Given task ::
Return the material from the line containing "View the 56,703" through the line containing "info icon for", reproducing each line verbatim, both ends included.

Exercise material ::
========================================
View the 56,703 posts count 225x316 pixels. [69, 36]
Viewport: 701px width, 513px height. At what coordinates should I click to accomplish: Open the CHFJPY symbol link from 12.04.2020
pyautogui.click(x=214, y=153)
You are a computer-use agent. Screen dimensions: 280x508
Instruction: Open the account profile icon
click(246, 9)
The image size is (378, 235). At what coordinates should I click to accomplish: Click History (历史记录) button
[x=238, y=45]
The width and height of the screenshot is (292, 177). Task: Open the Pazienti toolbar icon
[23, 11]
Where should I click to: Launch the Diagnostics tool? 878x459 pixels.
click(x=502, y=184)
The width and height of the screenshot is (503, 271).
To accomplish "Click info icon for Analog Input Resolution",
========================================
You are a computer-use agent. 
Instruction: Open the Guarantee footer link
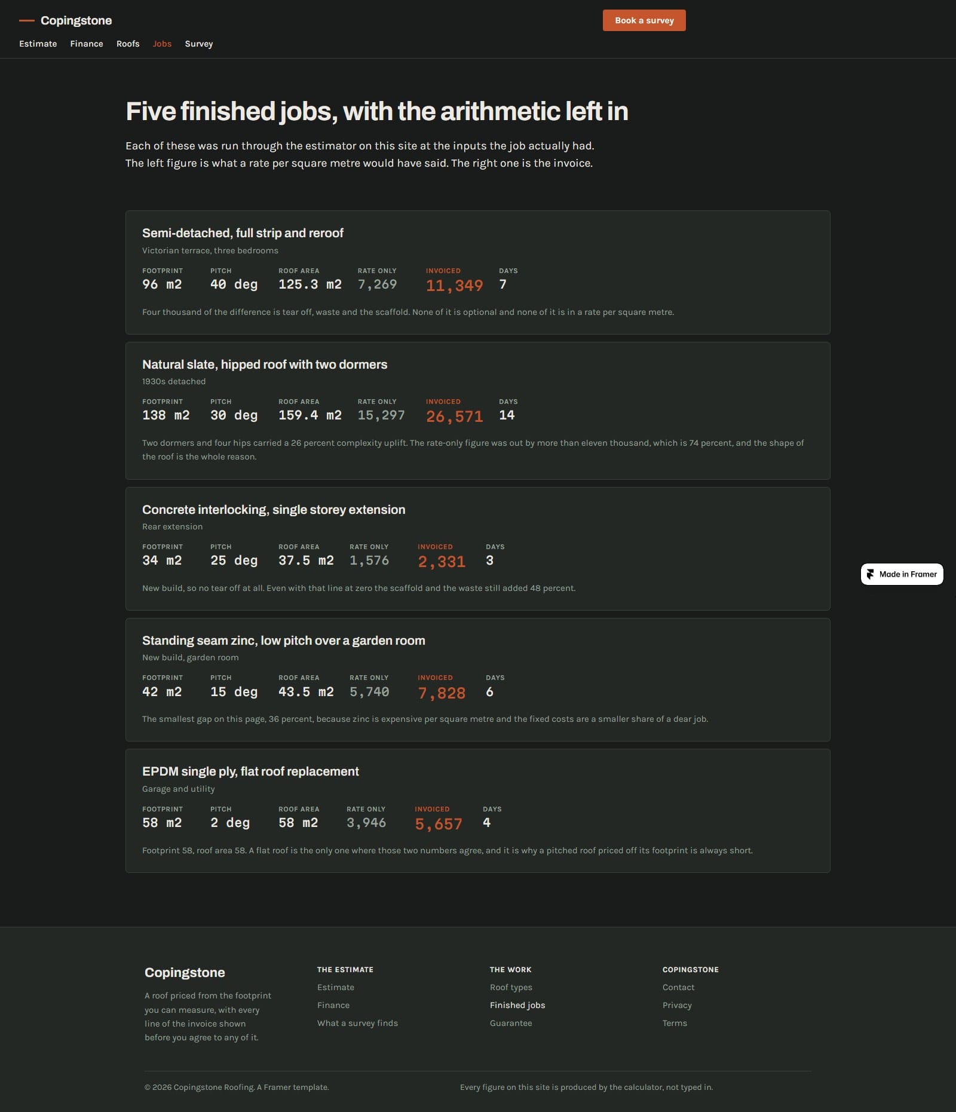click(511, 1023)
========================================
Task answer ::
View the 56,703 posts count 225x316 pixels. [69, 36]
Viewport: 701px width, 513px height. At what coordinates should I click to accomplish: Open the CHFJPY symbol link from 12.04.2020
pyautogui.click(x=214, y=153)
You are a computer-use agent. Screen dimensions: 280x508
Instruction: Open the account profile icon
click(246, 9)
The image size is (378, 235). At what coordinates should I click to accomplish: Click History (历史记录) button
[x=238, y=45]
The width and height of the screenshot is (292, 177). Task: Open the Pazienti toolbar icon
[23, 11]
Where should I click to: Launch the Diagnostics tool? 878x459 pixels.
click(x=502, y=184)
The width and height of the screenshot is (503, 271).
To accomplish "Click info icon for Analog Input Resolution",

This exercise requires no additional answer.